Business benefits of better data access
Consider how IIoT analytics and industrial edge concepts are being applied to productivity improvements in discrete manufacturing. One of the key components of the “smart” manufacturing process is predictive analytics. IIoT devices and sensors on the manufacturing floor are measuring not only temperature and humidity but energy, motor and drive characteristics, vibrations and other variables. Now, this data can be collected and accurate predictions can be made regarding when machine components will start to fail. This improves the Overall Equipment Effectiveness (OEE) metric which impacts availability, quality and efficiency.
The other big application of industrial edge computing is video analytics. Such technologies have proven highly efficient in quality control environments. Sorting machines, for example can leverage high definition video observation to inspect items on a conveyor belt. These devices, at high speed, can identify which items on the conveyor belt are good or bad. The video analytics-driven inspection quickly answers questions like “Is this the right shape, consistency, finish, weight, length, density, color, or thickness?” Automated pickers take those items that are not meeting the pre-set quality standard down another conveyor belt. Those particular items may get sold as “seconds” at a somewhat reduced price or may find a secondary function or end use (like a group of discolored or undersized apples that would now be used to make juice instead of appearing as whole, shiny, equally-proportioned apples on the grocery shelf).
Local video analytics improves real-time productivity and output, but also uses the visual information gathered to direct changes to the process further upstream so that fewer defects make their way down the conveyor belt. All of these capabilities depend upon the industrial edge hardware and software computing solutions that support the plant. It’s all about speed, reduction of costs, improved quality, and the agility to address shifting consumer demands.
Method of technology deployment is critical
The way that companies deploy and combine these technologies into “hybrid” (cloud + edge) environments will depend upon factors such as where the industrial facility is located (e.g., are they subjected to local data laws and regulations), the criticality of the work being performed (i.e., how much latency can be tolerated when acquiring and analyzing data), the degree of security required, and the short and long term needs of the particular business.

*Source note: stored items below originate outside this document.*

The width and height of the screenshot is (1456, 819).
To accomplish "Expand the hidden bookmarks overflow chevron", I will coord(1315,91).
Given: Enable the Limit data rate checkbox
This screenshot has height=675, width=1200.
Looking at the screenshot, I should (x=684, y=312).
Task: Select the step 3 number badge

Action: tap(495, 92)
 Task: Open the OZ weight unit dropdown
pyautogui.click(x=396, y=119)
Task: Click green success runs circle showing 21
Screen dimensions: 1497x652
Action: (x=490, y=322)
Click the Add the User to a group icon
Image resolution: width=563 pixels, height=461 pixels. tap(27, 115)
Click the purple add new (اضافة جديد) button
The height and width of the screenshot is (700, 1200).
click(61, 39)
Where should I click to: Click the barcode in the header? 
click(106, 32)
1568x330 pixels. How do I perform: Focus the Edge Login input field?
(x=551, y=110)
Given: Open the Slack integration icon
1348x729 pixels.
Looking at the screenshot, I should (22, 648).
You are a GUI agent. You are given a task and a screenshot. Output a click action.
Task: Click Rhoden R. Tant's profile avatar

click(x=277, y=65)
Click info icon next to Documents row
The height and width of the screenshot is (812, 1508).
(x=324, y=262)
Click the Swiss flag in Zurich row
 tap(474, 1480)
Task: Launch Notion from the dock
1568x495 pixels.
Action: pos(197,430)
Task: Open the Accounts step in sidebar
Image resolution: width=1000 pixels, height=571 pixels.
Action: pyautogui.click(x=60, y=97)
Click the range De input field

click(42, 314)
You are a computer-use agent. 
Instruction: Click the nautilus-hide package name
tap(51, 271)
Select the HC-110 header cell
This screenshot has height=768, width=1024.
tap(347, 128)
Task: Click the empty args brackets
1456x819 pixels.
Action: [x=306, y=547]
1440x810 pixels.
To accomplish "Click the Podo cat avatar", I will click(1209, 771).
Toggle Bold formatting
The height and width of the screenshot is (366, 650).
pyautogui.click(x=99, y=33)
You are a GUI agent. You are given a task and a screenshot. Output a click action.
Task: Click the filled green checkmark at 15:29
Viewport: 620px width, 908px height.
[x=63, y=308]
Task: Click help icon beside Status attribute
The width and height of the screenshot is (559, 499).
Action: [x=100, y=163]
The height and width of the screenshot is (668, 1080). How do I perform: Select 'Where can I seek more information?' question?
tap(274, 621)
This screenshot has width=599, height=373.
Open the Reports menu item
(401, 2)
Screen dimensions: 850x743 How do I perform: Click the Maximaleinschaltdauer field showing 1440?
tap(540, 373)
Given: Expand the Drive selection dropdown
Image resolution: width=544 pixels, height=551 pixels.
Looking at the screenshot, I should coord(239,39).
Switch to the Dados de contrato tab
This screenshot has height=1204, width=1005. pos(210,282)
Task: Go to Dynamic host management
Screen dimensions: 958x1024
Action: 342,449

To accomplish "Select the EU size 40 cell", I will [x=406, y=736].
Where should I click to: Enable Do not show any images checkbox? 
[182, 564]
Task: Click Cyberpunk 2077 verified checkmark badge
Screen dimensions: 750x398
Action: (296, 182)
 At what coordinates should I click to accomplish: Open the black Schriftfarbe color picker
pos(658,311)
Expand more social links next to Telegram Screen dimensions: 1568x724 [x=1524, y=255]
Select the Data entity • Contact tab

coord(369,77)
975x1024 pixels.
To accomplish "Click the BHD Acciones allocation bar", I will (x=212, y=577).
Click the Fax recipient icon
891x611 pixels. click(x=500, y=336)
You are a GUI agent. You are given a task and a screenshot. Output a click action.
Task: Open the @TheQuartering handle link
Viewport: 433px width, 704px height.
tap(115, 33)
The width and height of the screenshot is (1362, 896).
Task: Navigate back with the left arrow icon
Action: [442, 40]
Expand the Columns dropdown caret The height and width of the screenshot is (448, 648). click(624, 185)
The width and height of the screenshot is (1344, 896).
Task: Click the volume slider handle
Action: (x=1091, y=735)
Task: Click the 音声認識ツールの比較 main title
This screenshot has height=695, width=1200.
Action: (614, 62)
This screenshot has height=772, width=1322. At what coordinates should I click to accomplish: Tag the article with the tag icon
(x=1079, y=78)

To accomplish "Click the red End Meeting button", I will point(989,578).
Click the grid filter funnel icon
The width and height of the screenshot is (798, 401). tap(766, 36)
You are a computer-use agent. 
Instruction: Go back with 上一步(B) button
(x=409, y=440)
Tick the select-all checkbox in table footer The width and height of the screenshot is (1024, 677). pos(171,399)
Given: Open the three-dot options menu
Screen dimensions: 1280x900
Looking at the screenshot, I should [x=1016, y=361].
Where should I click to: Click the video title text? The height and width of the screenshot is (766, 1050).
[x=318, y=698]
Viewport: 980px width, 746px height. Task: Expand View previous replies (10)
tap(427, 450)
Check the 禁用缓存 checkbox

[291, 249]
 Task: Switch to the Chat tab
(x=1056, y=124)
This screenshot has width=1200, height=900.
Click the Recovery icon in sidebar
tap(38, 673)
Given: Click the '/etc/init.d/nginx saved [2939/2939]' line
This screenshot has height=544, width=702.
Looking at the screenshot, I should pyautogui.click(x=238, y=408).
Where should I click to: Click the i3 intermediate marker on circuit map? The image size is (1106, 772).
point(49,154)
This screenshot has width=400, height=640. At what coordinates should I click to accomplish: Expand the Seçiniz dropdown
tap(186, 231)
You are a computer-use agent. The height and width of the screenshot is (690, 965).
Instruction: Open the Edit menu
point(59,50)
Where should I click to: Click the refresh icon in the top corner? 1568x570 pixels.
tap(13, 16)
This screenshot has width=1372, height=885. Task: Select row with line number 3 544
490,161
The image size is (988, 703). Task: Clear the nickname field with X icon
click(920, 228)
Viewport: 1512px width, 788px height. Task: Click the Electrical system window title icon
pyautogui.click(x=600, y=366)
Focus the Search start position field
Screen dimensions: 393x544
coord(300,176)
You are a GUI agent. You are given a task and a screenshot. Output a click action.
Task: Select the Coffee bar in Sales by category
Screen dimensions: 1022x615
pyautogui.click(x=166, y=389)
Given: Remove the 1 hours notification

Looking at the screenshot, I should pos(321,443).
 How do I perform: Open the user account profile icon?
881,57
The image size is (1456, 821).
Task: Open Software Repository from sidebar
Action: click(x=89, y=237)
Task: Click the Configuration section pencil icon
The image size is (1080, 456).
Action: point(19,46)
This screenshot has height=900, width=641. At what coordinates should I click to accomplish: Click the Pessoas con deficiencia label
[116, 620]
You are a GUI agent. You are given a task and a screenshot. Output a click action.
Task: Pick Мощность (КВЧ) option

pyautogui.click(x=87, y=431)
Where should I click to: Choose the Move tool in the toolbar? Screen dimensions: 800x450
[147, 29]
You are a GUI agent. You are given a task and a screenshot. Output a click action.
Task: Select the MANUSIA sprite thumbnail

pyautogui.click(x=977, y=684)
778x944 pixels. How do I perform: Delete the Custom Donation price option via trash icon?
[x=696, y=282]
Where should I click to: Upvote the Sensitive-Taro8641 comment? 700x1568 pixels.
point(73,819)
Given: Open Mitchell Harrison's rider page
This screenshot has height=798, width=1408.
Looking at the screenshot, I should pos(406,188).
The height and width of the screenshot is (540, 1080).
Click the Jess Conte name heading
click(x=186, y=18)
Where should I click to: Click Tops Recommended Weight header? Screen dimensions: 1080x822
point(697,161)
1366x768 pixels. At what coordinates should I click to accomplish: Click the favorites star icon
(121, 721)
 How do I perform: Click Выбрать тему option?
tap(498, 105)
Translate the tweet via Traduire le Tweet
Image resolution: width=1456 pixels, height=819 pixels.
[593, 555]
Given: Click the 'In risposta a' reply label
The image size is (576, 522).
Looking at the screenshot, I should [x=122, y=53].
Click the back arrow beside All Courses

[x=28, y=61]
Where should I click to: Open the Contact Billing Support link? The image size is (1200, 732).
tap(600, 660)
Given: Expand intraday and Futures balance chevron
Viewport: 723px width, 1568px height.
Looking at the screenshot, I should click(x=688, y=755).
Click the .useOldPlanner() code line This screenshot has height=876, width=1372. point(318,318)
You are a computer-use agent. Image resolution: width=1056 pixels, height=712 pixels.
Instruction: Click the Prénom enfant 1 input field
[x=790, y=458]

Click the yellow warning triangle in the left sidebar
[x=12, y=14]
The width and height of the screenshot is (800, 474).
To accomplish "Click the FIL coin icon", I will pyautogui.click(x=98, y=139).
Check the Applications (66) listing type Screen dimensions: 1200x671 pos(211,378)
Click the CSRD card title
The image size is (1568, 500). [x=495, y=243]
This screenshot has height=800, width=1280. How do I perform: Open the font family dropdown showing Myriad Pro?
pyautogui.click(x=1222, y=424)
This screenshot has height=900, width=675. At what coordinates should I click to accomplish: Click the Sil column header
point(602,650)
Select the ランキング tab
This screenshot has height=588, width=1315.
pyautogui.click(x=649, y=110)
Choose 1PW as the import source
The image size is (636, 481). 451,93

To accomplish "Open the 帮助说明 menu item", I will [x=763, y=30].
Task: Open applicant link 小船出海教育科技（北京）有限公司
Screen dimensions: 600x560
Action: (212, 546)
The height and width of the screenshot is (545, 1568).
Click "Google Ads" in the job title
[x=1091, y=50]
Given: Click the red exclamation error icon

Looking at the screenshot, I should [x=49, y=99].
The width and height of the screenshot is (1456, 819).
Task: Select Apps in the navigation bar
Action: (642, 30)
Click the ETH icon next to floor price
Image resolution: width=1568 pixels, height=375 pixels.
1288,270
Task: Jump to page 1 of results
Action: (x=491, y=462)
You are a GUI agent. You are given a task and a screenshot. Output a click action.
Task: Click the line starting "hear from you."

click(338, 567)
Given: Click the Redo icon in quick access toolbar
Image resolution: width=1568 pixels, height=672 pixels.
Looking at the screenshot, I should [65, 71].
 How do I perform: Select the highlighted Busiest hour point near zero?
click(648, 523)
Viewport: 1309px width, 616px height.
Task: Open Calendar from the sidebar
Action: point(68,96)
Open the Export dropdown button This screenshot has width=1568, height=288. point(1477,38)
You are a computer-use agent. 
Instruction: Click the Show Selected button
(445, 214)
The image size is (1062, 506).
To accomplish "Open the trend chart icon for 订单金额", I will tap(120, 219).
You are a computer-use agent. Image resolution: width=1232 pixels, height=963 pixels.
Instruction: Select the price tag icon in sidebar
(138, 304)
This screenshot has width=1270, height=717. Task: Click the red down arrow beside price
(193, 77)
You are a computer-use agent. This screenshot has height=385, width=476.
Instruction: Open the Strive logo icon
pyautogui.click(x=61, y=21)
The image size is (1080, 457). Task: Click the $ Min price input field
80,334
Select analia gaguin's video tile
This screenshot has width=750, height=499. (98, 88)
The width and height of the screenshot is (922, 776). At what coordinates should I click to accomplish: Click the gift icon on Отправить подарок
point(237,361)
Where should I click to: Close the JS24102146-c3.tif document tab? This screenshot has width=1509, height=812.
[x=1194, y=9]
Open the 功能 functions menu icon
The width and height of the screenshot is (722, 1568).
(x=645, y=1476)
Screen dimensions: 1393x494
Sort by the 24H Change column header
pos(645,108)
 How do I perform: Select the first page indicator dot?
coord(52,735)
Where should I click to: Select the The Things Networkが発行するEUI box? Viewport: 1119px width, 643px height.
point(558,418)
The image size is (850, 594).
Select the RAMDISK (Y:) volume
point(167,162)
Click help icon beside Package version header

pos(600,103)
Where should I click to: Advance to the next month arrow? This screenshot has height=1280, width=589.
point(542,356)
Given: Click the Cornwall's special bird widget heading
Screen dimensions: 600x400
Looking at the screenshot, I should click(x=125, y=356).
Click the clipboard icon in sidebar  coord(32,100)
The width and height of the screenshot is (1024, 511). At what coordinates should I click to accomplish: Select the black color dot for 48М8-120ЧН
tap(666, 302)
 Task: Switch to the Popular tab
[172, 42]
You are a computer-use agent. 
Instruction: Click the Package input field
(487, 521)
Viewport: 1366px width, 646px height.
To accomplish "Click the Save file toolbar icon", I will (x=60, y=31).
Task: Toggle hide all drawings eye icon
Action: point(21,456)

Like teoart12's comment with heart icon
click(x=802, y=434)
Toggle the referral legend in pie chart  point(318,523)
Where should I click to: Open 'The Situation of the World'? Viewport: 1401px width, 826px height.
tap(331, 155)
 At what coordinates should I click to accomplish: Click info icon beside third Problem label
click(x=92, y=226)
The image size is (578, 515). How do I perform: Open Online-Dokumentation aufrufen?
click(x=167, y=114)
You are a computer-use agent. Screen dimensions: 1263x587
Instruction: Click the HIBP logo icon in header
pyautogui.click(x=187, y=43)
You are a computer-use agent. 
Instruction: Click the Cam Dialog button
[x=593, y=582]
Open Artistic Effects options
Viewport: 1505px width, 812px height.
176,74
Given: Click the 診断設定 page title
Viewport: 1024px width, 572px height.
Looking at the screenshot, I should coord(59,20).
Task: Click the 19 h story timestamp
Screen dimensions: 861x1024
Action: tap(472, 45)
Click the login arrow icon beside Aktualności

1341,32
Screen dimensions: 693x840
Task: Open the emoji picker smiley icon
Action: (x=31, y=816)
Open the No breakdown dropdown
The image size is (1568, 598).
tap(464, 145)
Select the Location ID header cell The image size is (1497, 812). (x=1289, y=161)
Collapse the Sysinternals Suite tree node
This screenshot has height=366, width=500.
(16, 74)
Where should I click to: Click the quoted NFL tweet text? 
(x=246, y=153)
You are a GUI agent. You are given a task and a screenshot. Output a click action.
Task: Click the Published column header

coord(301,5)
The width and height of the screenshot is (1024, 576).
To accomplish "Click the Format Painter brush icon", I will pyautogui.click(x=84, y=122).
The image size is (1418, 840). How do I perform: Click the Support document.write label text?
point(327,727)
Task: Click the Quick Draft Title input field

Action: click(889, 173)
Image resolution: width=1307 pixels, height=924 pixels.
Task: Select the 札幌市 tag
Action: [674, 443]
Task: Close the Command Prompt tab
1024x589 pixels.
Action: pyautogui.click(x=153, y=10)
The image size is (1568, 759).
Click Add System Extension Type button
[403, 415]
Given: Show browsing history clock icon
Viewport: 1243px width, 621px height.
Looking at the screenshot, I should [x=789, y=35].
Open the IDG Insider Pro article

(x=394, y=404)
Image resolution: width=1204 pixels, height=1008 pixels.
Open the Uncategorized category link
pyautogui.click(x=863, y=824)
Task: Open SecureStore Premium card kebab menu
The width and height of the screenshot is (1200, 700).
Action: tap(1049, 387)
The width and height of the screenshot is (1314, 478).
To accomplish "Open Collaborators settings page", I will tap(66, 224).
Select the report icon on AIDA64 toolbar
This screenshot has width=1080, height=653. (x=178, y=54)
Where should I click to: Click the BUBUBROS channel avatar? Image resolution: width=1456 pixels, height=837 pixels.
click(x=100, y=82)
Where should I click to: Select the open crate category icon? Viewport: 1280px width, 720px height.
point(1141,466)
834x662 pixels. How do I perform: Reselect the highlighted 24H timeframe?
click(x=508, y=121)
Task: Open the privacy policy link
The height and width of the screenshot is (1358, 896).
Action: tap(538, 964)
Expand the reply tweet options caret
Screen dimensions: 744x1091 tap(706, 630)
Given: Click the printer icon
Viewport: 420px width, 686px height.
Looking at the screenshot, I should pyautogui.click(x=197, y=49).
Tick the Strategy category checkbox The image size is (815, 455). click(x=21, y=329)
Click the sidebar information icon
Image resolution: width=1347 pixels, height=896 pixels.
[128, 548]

As the deployment of these new technologies requires knowledge of both Operation Technologies (plant-based automation technologies such as SCADA), and Information Technologies (traditional computer-based operations and protocols), it is important to partner with vendors that possess expertise in both arenas. Companies like Schneider Electric, in addition to their deep expertise in process automation, also design and integrate plant cloud and edge computing solutions that can help businesses regain their productivity momentum.